Standing on a commuter train in the middle of rush hour, it’s hard to imagine when travel used to be a thrilling thing. However, one look at the bright vintage travel posters of the 20th Century immediately transports you to a world of luxury and romance. What made the posters of the 20th century so persuasive? We take a look at our iconic P&O Heritage collection, to find out how the artists behind the shipping and cruise company’s eye-catching travel ads encouraged people to explore the world in the golden era of travel.
Horace Taylor, Constantinople, 1920’s, lithographic poster
Exotic landscapes and picturesque architecture instantly set the viewer daydreaming. Such scenic views already appeared in nineteenth century travel ads, when they were filled with decorative text, but in twentieth-century designs, they take on a sleek finish. Instead of commissioning fine artists, travel agencies now turned to commercial designers. The likes of Horace Taylor, whose clients included the Guardian and the London Underground, designed posters with block colours, minimal and impactful text. The medium of the lithographic poster offered smooth planes of exceptionally bright colour that made holiday destinations look even more inviting, like Horace Taylor’s sunlit and secluded “Constantinople”.
John Bainbridge, Boomerang, 1950’s.
Further into the twentieth century, artists began to get more creative with the posters’ layouts and letters. Some started to integrate text into their images, such as John Bainbridge with his 1950’s poster Boomerang, which is in our P&O Heritage collection. The designs of these posters reflect wider twentieth-century artistic styles. Mixing images and text was popular with cubists and collage artists, and the simplified shapes in P&O Heritage’s 1937 Escape from winter appear in abstract art. In these fresh designs the commercial poster meets avant-garde tastes.
Frederick Griffin, For the Best at Sea Sail P&O, 1956
Writing about his trip on a P&O ship in 1930, Noel Coward recalls “lines of chairs on the promenade deck” and “hooting sirens” on board.
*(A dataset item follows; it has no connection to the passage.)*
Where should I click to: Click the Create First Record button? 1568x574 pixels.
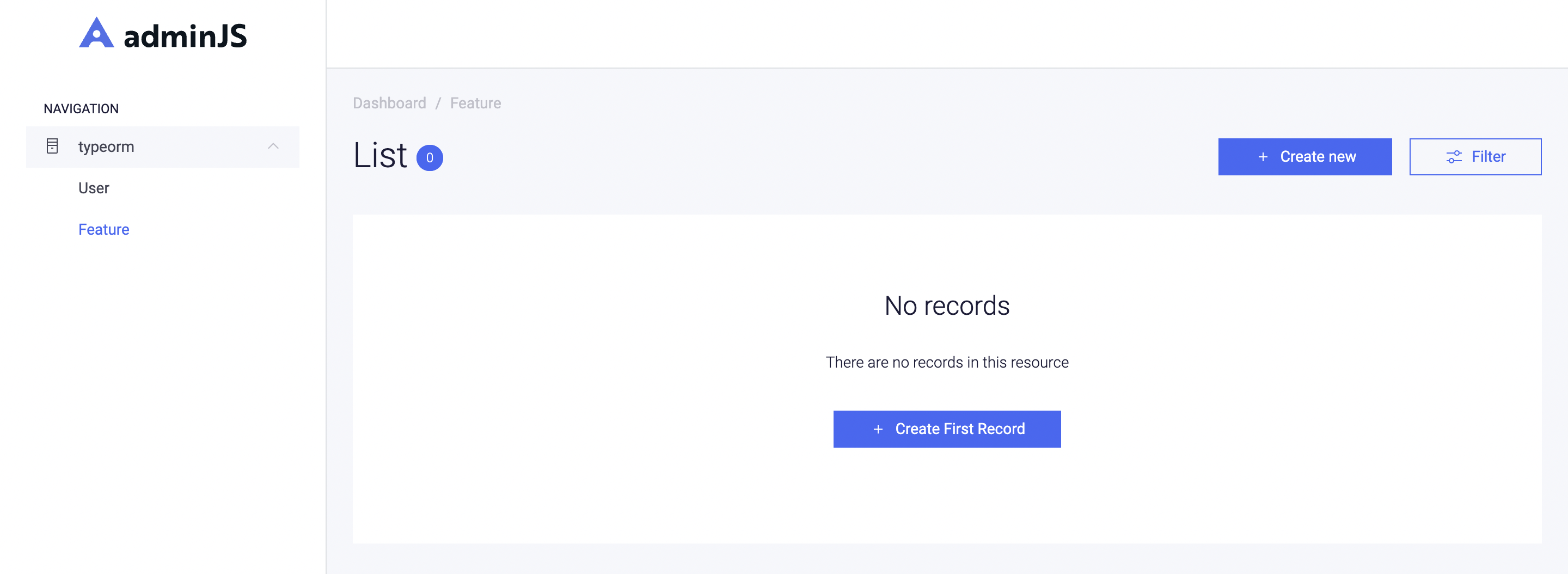(x=947, y=429)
Holiday stories always capture the imagination, and what better way to evoke the idyllic atmosphere than bringing cheery guests into the picture? Many vintage travel posters, especially from the 30’s onwards, are full of smiling, swimming and sunbathing tourists. The emphasis on families having fun in the sun also presented holidays as an escape from the gloomy context of two World Wars.
Poster artists of the twentieth century knew that placing a few long-legged ladies around the poolside might tempt viewers to book a holiday. Suntanned, shiny-skinned girls pop up in sultry posters like this one from P&O’s First and Tourist Class Brochure from 1939. Take a look at Septimus Scott’s New Brighton and Wallasey or Charles Pears’ poster advertising trips to Gorleston-on-Sea for more beachy pin-ups. These glamorous vintage posters certainly heat up the seaside.